We left base camp at 2 a.m. on October 16 and met the first difficulties at the very bottom of the face, at 5,000 meters, with some sustained ice pitches. Big avalanches were rolling down the face, and we nearly got caught in one. On the very first pitch, a spindrift avalanche smashed into my pack as I was leading, cutting a big hole in the fabric. Luckily, we managed to find a safer line to avoid the slides. We repaired the pack as best we could, but we could no longer carry heavy loads in it.

Some easier terrain on snow and mixed followed. At around 5,600 meters, we completed one of the hardest pitches (M4+/M5) and found a little platform for an uncomfortable bivy. It was impossible to find a good spot for our tent, and we could only use one of the poles to put it up. It was not a restful night.

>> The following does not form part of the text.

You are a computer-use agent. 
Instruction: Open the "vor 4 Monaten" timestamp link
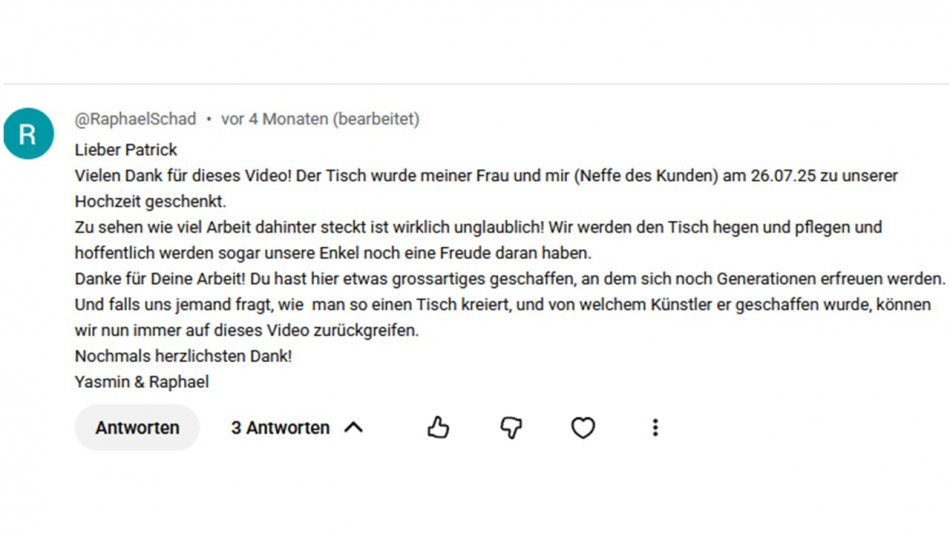(274, 119)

Sani Pakkush (6,953 meters) showing the 2020 route up the south face and upper southwest ridge. The climbers spent a second night at their high camp before descending the route.

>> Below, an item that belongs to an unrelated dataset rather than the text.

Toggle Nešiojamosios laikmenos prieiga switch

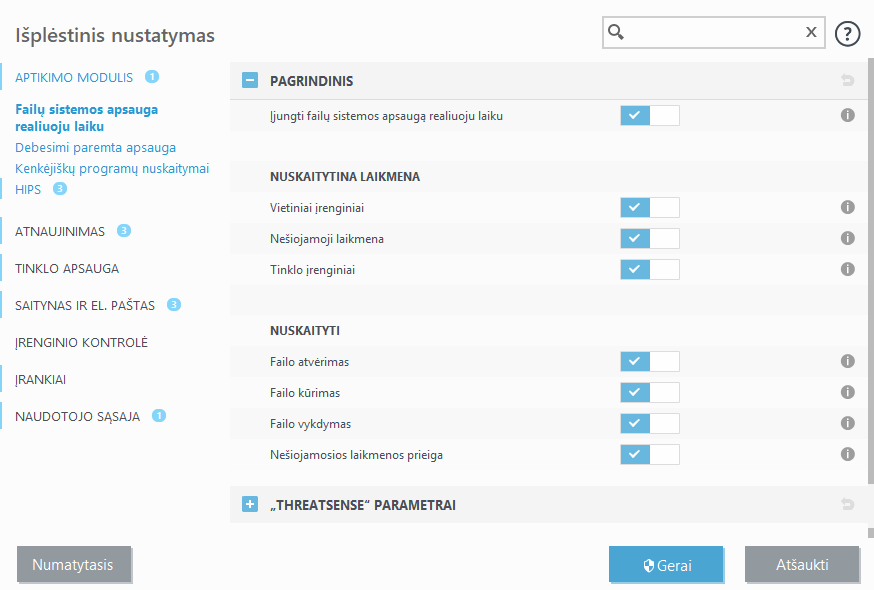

On the second day we managed to get high on the face, passing through the rock band at around 5,800 meters that was obviously going to be one of the hardest parts of the climb. The rock band is vertical to overhanging, but two awesome pitches of ice broke right through the middle. For me, this was the best moment of the ascent, with dreamy ice conditions.

At around 3 p.m., at 6,200 meters, we began another desperate search for a bivy site. After hours of looking, we could only sit and wait for morning, one of us on a small snow ledge and the other sitting in the tent, which was hanging from the belay anchor like a hammock.

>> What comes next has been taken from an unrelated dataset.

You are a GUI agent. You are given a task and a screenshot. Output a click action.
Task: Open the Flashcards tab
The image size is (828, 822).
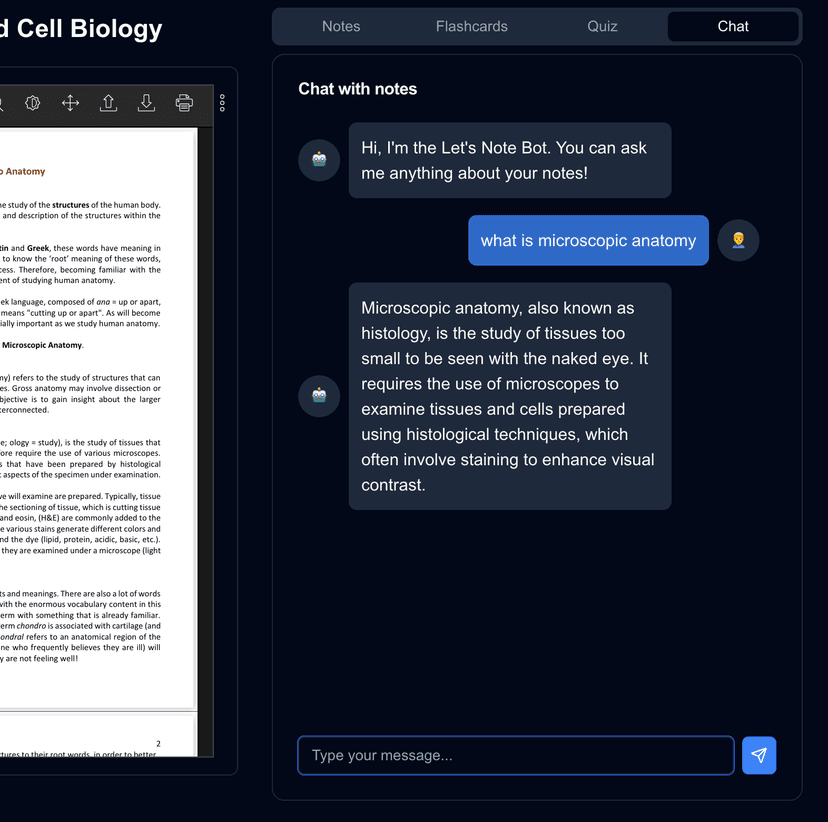(472, 27)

After two bad bivies, we were really exhausted. We were happy the face got sun early, because the nights had been very cold, dropping below -20°C (-4°F). We decided to climb only to the summit ridge that day and to find a spot to stop as early as possible. At an altitude of 6,400 meters, we located a nice, comfortable crevasse in which to put up the tent and have a proper rest.

Early on October 19, we started for the summit. We left our tent and extra gear at the crevasse bivy and slowly climbed the last 500 meters on the snowy southwest ridge. The snow constantly changed in consistency, and sometimes we had to dig through deep powder. It became harder and harder to continue. In such moments, you understand how significant it is to climb with the right person. Pierrick and I have different skills, and that was one of the keys to our success. I led the technical pitches, but for sure he was the master above 6,500 meters, getting stronger and stronger as the altitude increased. Leaving for a big and committing expedition with only one teammate is risky, but when everything goes right, it creates a very special bond. “L’esprit de cordée,” as we say in French, the partnership between two friends linked by a rope.

After seven hours of hard work, we arrived on top at 2 p.m., completely exhausted. We descended to our camp at 6,400 meters and spent another night there, relaxing before the long descent to base camp. We spent our last day on the mountain going back down the same route we had climbed, alter- nating between rappelling (20 to 25 rappels) and downclimbing. Late in the afternoon of October 20, we made it safely back to base camp, empty of all energy but with lots of emotion in our minds.

We called our route Revers Gagnant, a name that translates somewhat poorly in English as “winning setback.” It refers to the fact that we played against all odds by going to Pakistan without much notice and at a season supposed to be bad for alpinism. As a result, we had the chance to discover a completely wild place and stunning mountains.

During all that time I spent on Google Earth and Fatmap, looking for virgin mountains and steep walls, I was amazed to see so many interesting places and objectives in the Himalaya and especially in northern Pakistan. This was my third time in Pakistan and eighth expedition in all, and the discovery of new places and new people remains fascinating to me. The search for unclimbed steep faces at higher altitudes is now my main goal. The potential is still gigantic.

Summary: First ascent of the south face and upper southwest ridge of Sani Pakkush (6,953 meters) in the Batura Muztagh of Pakistan, by Pierrick Fine and Symon Welfringer (France), October 16–20, 2020. Their route is called Revers Gagnant (2,500m, WI4+ M4+ 90°). This was the second ascent of the mountain.